(Dataset entries)
* Start *

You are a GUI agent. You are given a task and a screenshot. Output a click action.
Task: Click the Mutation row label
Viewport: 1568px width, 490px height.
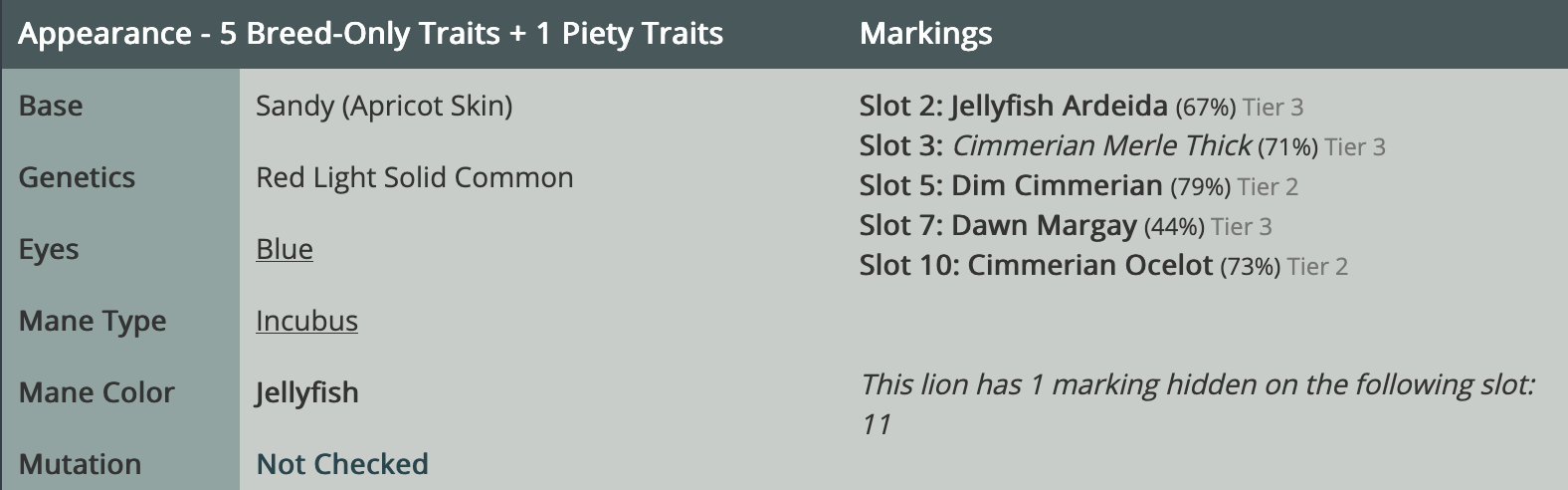tap(80, 464)
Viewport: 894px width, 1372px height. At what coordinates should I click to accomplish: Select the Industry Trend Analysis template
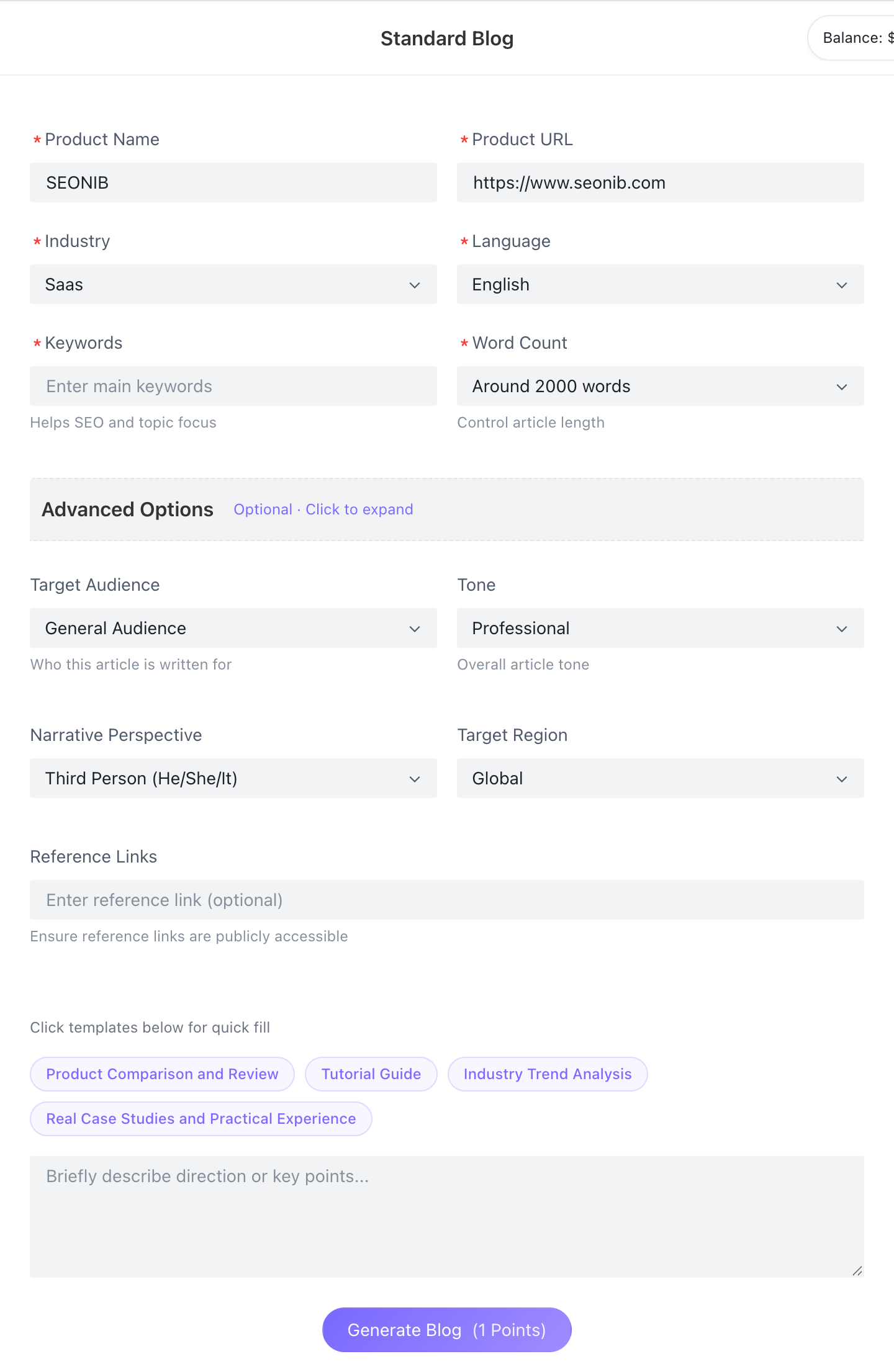click(x=548, y=1074)
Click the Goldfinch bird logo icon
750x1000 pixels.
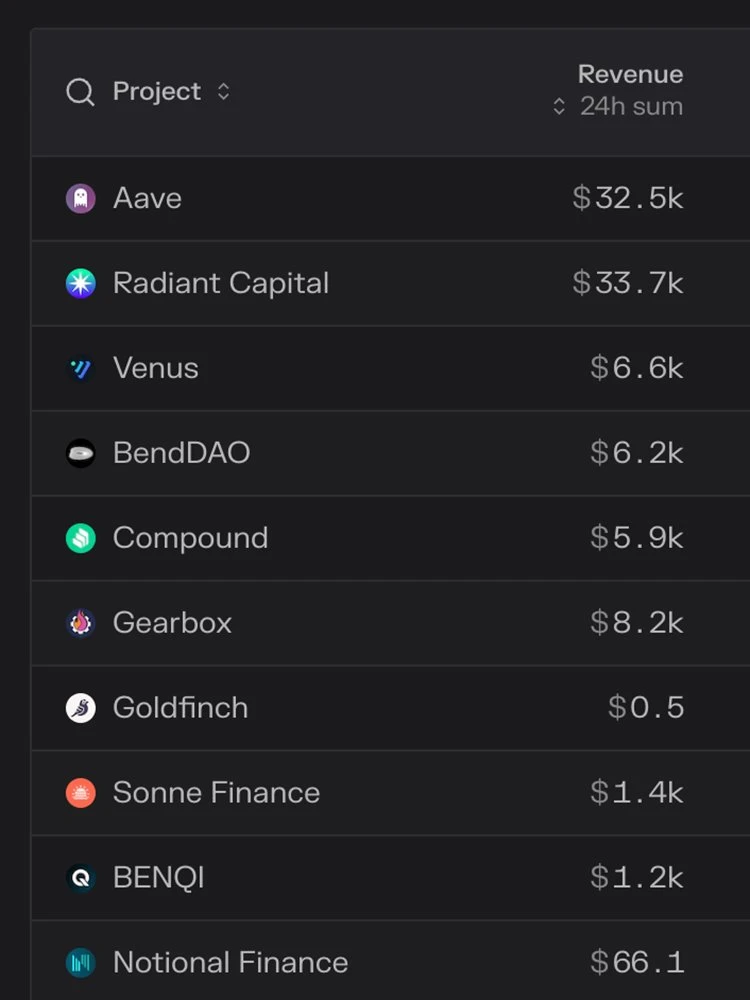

* End *

▶ **WORK TO DO**
Reproduce the data from its first line through the line containing "click(x=548, y=1074)", including both ends, and leave the pictures out.

▶ **TASK RESULT**
You are a GUI agent. You are given a task and a screenshot. Output a click action.
Task: Click the Mutation row label
Viewport: 1568px width, 490px height.
tap(80, 464)
Viewport: 894px width, 1372px height. At what coordinates should I click to accomplish: Select the Industry Trend Analysis template
click(x=548, y=1074)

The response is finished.